Dear Editor,
Please permit me a few column inches to thank Courts Guyana Limited for removing an animated video ad on Facebook that was flagged for racist and sexist portrayals. The video in question was intended as a tutorial on choosing the right spectacle frames to complement facial features.
The transformational power of a good pair of glasses purchased at Courts Guyana seemed to be the marketing strategy, but it was badly executed. One frame in the video ad featured an image of a black male labelled “thug”. The man had a rose tattoo on his left upper arm, and he was wearing a white vest. After a good pair of glasses, a polo t-shirt, and completely balding his head, the “thug” was transformed to “Courts’ Best Employee.”

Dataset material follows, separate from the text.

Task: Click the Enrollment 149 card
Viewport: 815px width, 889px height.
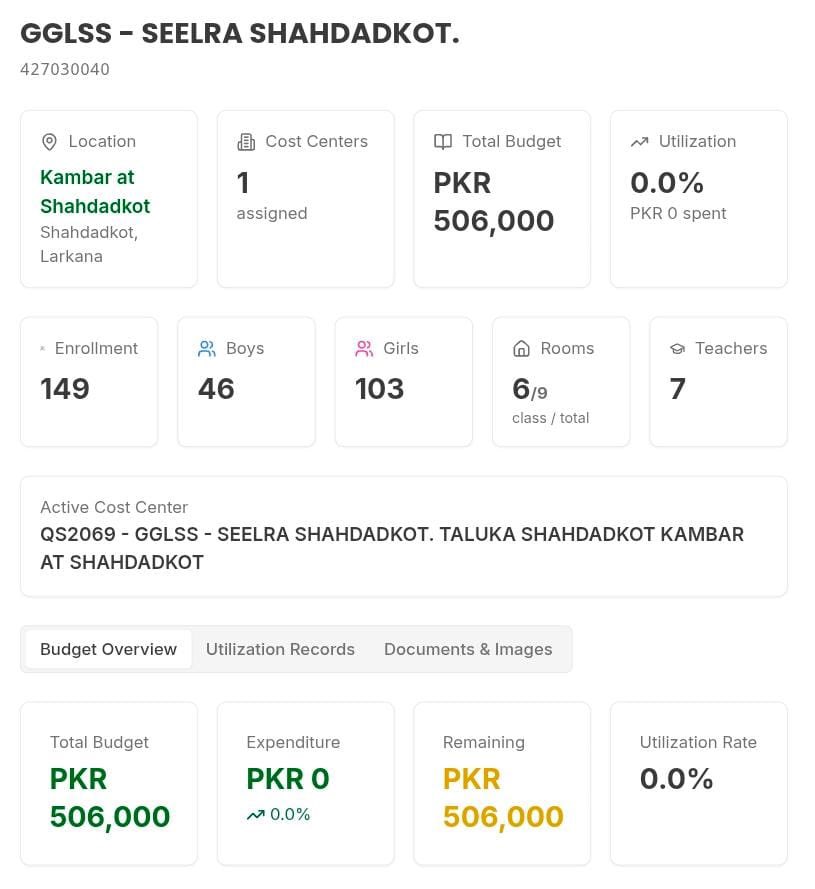Action: (89, 382)
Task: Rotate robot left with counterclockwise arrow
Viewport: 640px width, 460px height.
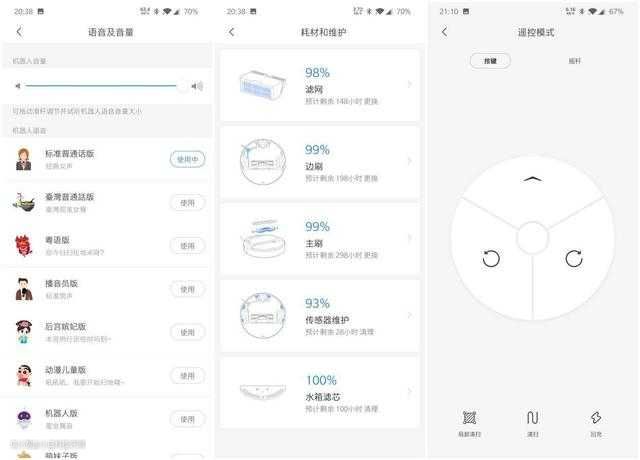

Another frame in the video ad featured a woman in a red mid-thigh dress with a caption “Easy”. After the Courts-purchased spectacles were applied, the transformed image with the same woman now wearing a black pantsuit read “Hard to get.”
The entire campaign fed off the social disease of respectability politics. The transformation of the “Thug” into “Courts Best Employee” was rife with racist image-profiling that not only attacks natural hair and body art as being ‘thuggish’ but also celebrates and endorses society’s diseased profiling black bodies as criminal or unprofessional simply because of their natural hair.

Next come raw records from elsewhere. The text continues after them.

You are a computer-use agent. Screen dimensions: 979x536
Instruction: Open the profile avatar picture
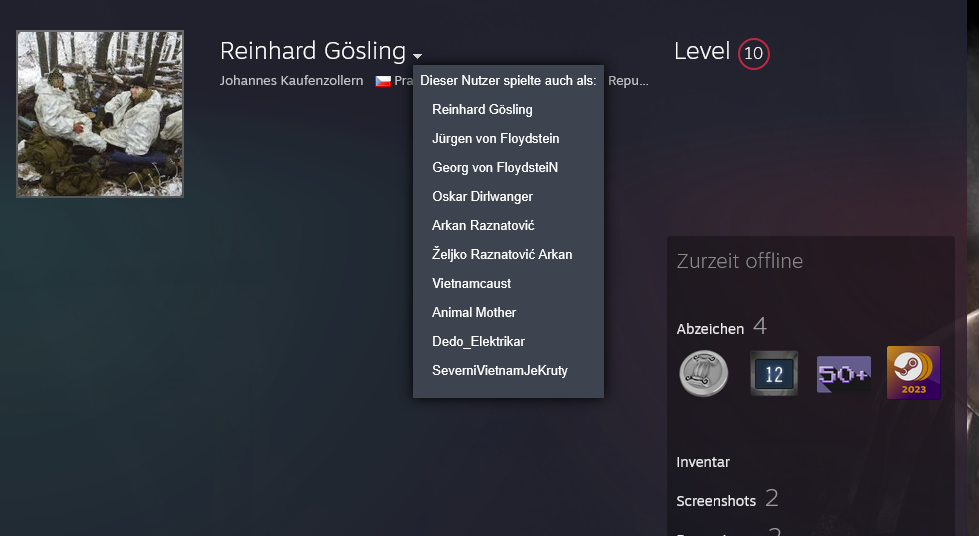100,114
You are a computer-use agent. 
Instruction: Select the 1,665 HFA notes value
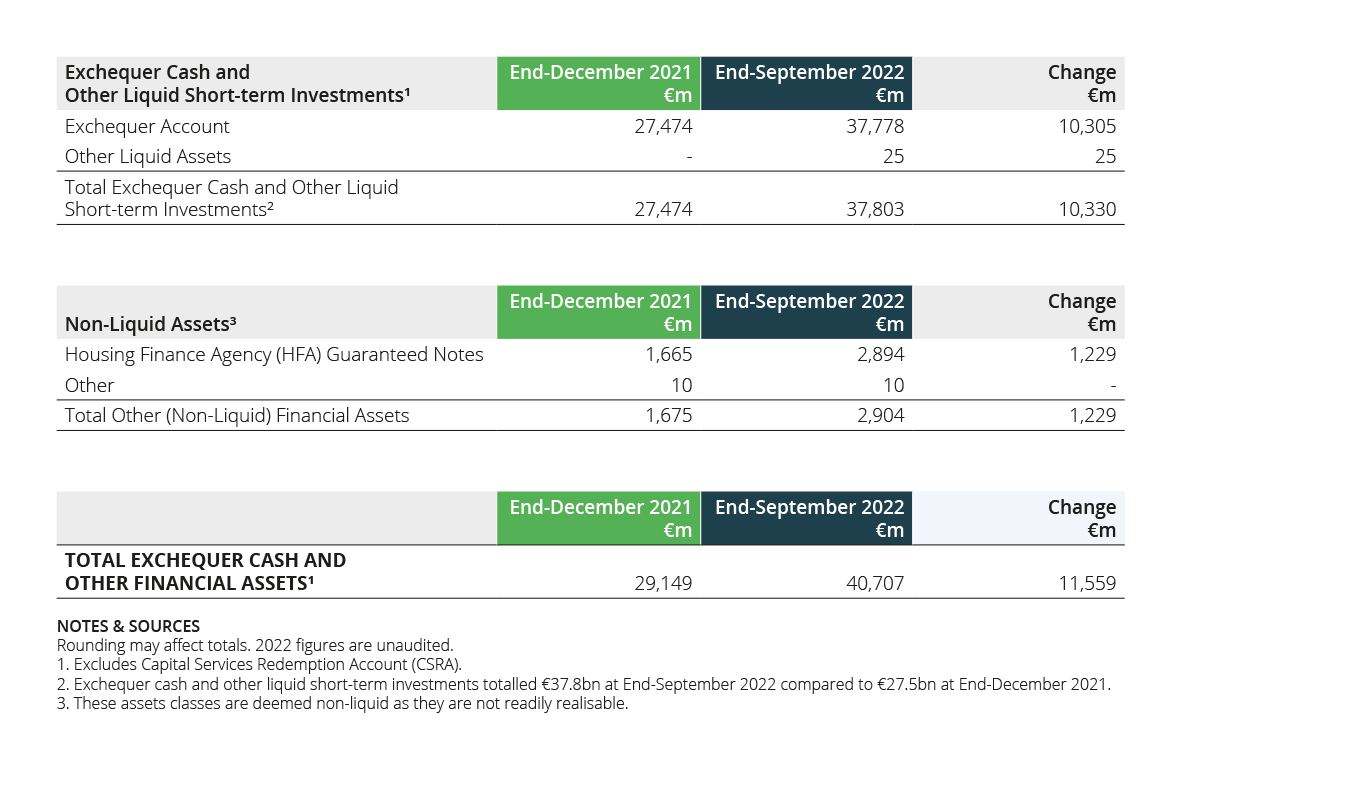pos(668,354)
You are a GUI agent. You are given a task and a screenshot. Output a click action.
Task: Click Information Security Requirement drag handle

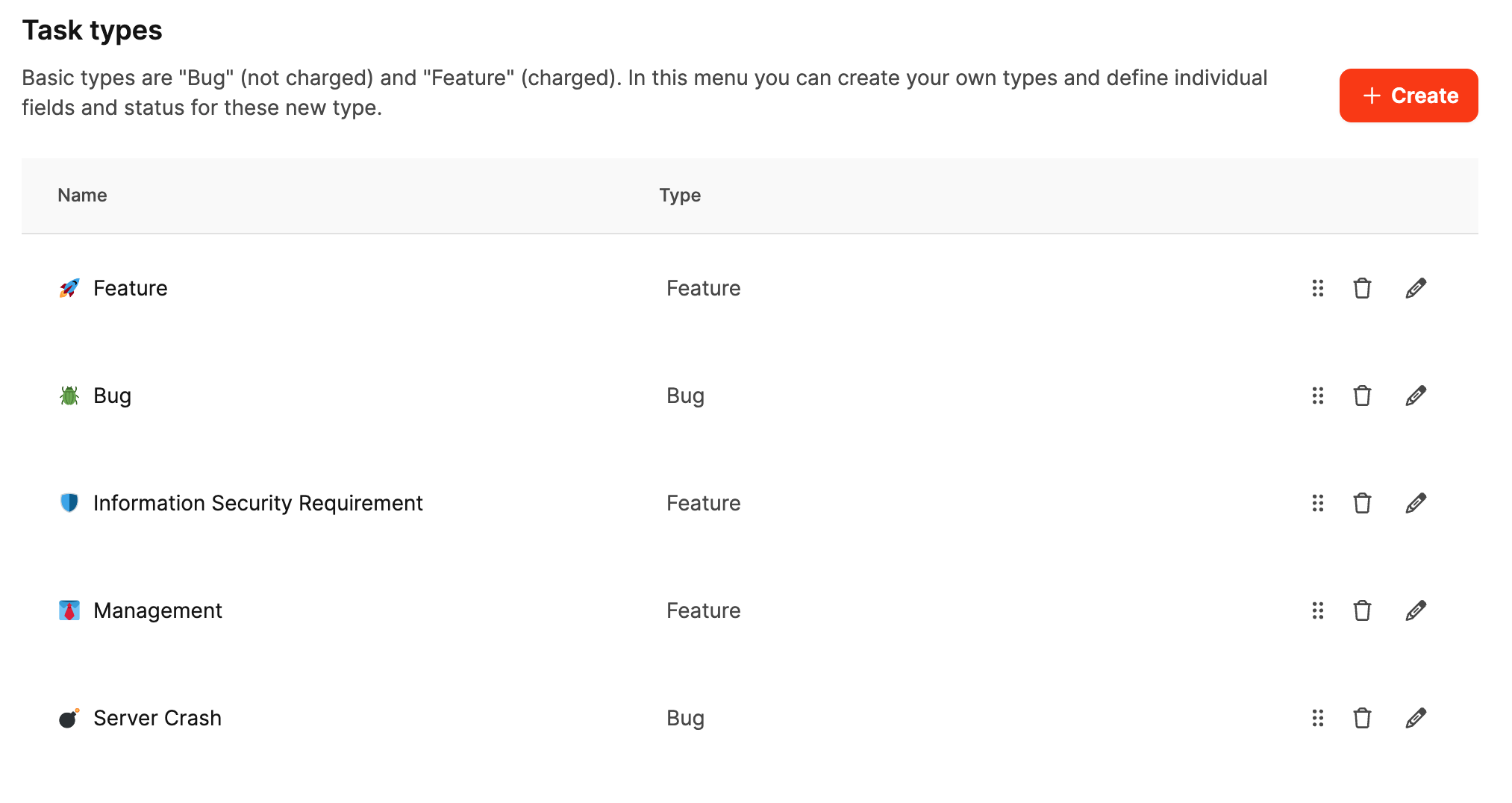point(1318,503)
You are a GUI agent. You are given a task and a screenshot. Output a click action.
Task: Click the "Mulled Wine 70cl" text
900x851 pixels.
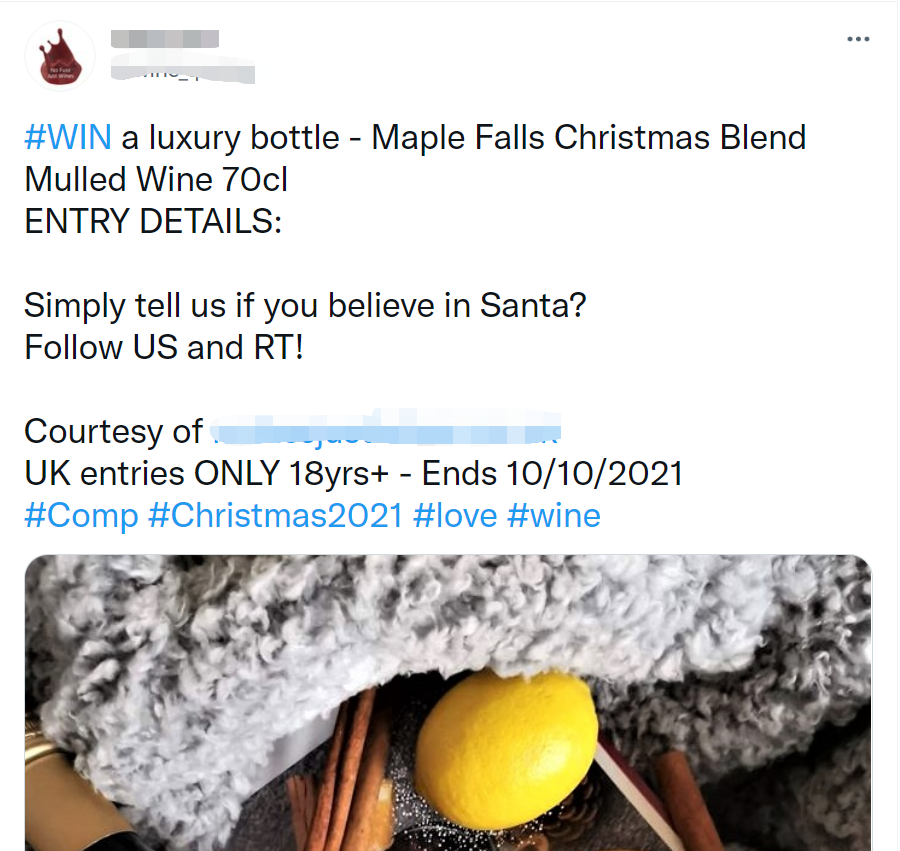pos(156,179)
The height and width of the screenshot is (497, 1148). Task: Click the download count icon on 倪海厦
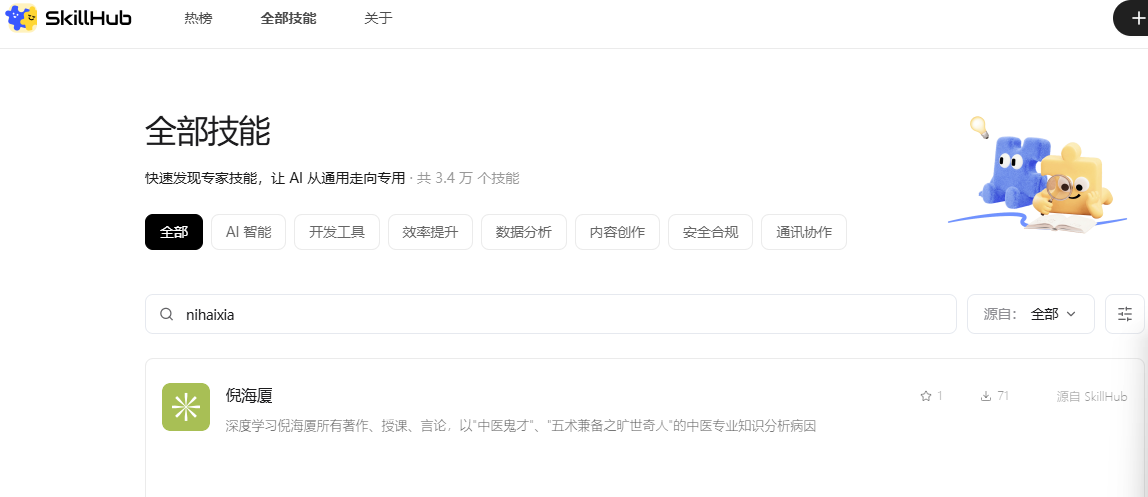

For a moment, I questioned whether the ad was reflective of Courts Guyana’s hiring policy. I hope I am wrong and this is just me stretching my imagination. As a black man sporting natural hair, the message I got was that if I buy the spectacles, society will accept me as a non-thug black man. But I have to cut off my black locks first.
Even more offensive was the ad’s policing of women’s bodies into categories of “easy” and “hard to get” simply by adding some glasses and length to her clothes.

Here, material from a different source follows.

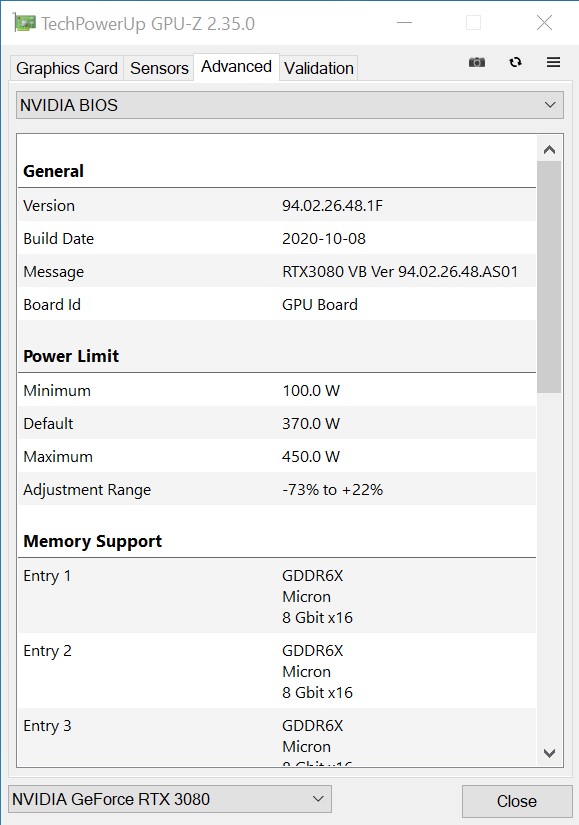Open the hamburger menu icon
The image size is (579, 825).
pyautogui.click(x=553, y=62)

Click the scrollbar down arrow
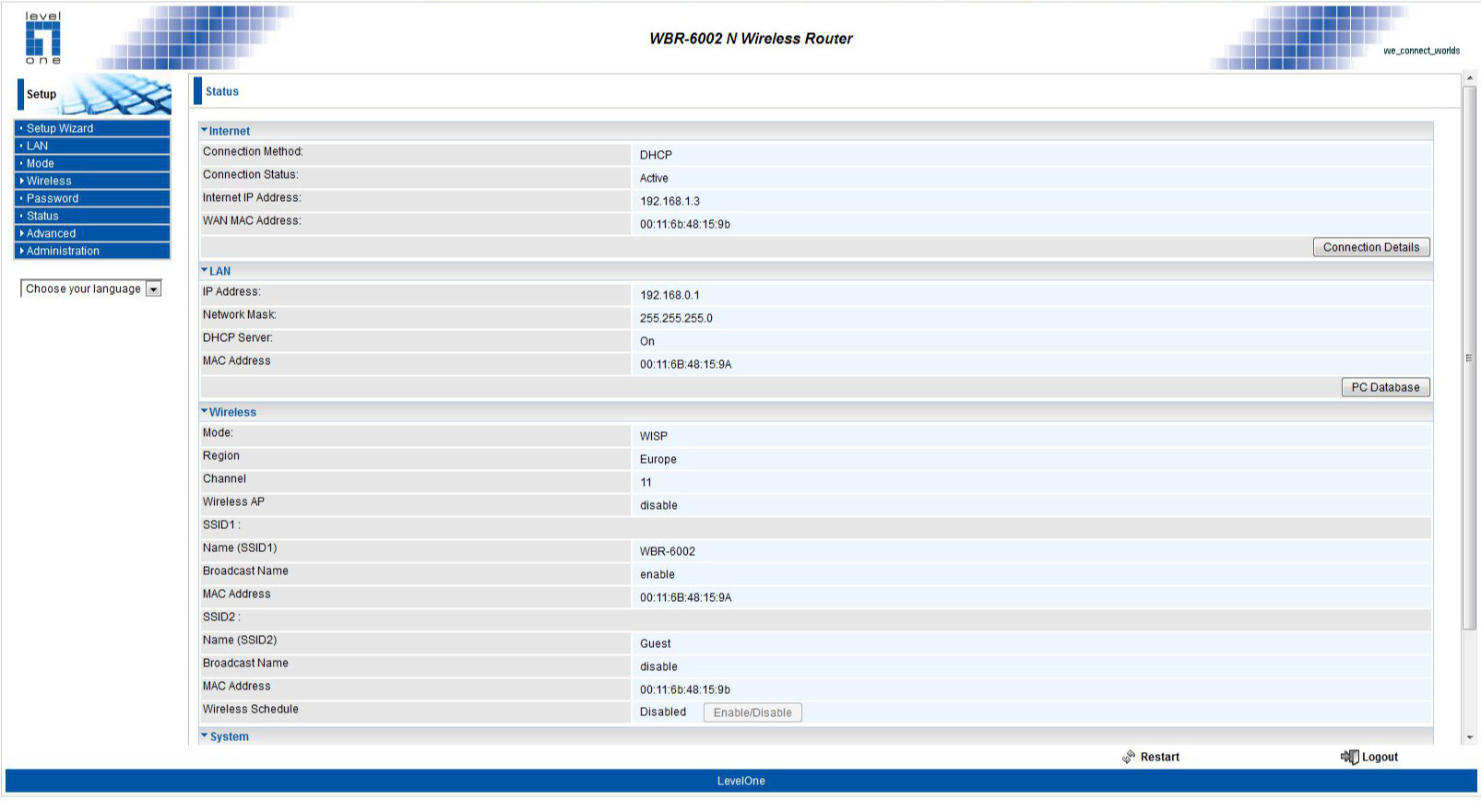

This not only reduces women’s bodies into sexual objects for the picking, but endorses the dehumanizing absurdity of rape culture that sexual violence, including rape, against women has to do with their mode of dress.
So the message is basically: buy our glasses, add some length to your outfit, and avoid being labelled “easy”, and possibly raped or harassed in the street or office. Again, my far-stretching imagination was left to wonder about the sexual harassment policy at Courts Guyana Limited.
After social media commentators brought the contentious video to the attention of the managers of Courts Guyana Limited’s facebook page on Friday, the concerns were acknowledged by their team with haste, and the video was commendably deleted.
Marketing departments and consultants should be wary not to recreate oppressions. Similarly, right-thinking members of society should remain vigilant against manifestations of social diseases like sexism, and racism.